To optimize performance when using MongoDB joins, consider the following strategies: use indexes on the “localField” and “foreignField” to speed up the matching process; limit the number of documents in the “from” collection; and use the $match and $project stages to filter and transform documents before the $lookup stage.

Can I join more than two collections in MongoDB?

Yes, you can join more than two collections in MongoDB by chaining multiple $lookup stages in the aggregation pipeline. Each $lookup stage adds the joined documents from another collection to the input documents.

How can I handle null or missing values when using MongoDB joins?

When using MongoDB joins, if a document in the input collection does not match any document in the “from” collection, the $lookup stage adds an empty array to the “as” field.
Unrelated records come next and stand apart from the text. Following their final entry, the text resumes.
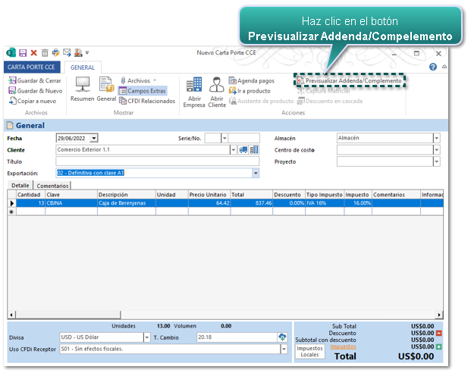
Task: Select the CARTA PORTE CCE ribbon tab
Action: 31,67
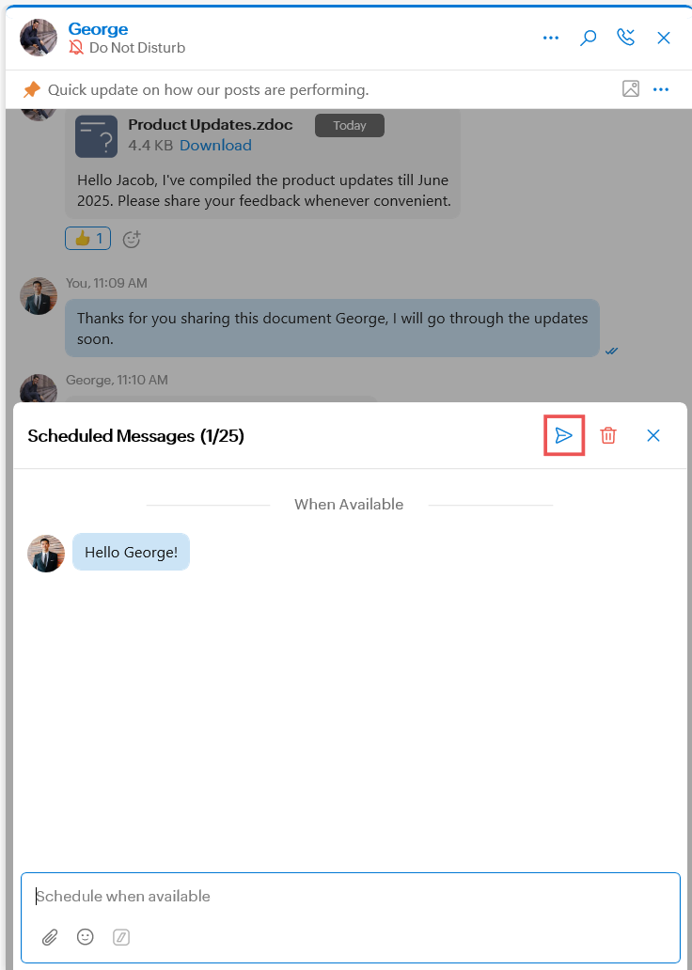692x970 pixels.
Task: Open George's profile photo in header
Action: click(39, 38)
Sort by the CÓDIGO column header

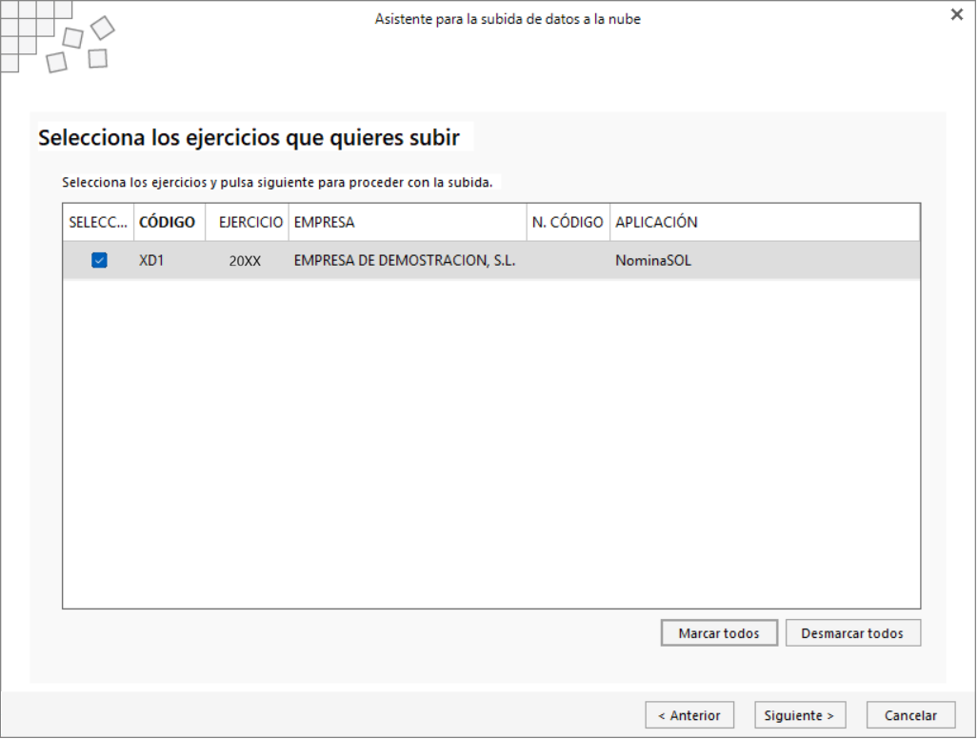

You can handle these null or missing values by adding a $match stage after the $lookup stage to filter out documents with an empty “as” field.

Can I use MongoDB joins with sharded collections?

As of MongoDB 3.6, the $lookup and $graphLookup stages can accept a sharded collection as the “from” collection. However, the performance may be less optimal than with non-sharded collections due to the extra network overhead.

How can I sort the joined documents in MongoDB?

You can sort the joined documents in MongoDB by adding a $sort stage after the $lookup stage in the aggregation pipeline. The $sort stage sorts the documents by a specified field in ascending or descending order.

Can I use MongoDB joins with the find() method?

No, MongoDB joins are not available with the find() method. The $lookup and $graphLookup stages are part of the aggregation framework, which provides more advanced data processing capabilities than the find() method.

How can I debug or troubleshoot MongoDB joins?

To debug or troubleshoot MongoDB joins, you can use the explain() method to analyze the execution plan of the aggregation pipeline. The explain() method provides detailed information about the stages, including the number of documents processed, the time taken, and the use of indexes.